START

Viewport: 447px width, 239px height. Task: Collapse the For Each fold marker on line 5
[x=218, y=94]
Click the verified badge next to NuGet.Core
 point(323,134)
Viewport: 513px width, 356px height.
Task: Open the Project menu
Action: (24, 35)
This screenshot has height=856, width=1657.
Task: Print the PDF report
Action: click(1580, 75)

END

> [Short task] Rewrite all of the entries above, changing "verified badge" to "verification icon" and leaving everything else as it is.

> [Task answer]
Viewport: 447px width, 239px height. Task: Collapse the For Each fold marker on line 5
[x=218, y=94]
Click the verification icon next to NuGet.Core
 point(323,134)
Viewport: 513px width, 356px height.
Task: Open the Project menu
Action: (24, 35)
This screenshot has height=856, width=1657.
Task: Print the PDF report
Action: click(1580, 75)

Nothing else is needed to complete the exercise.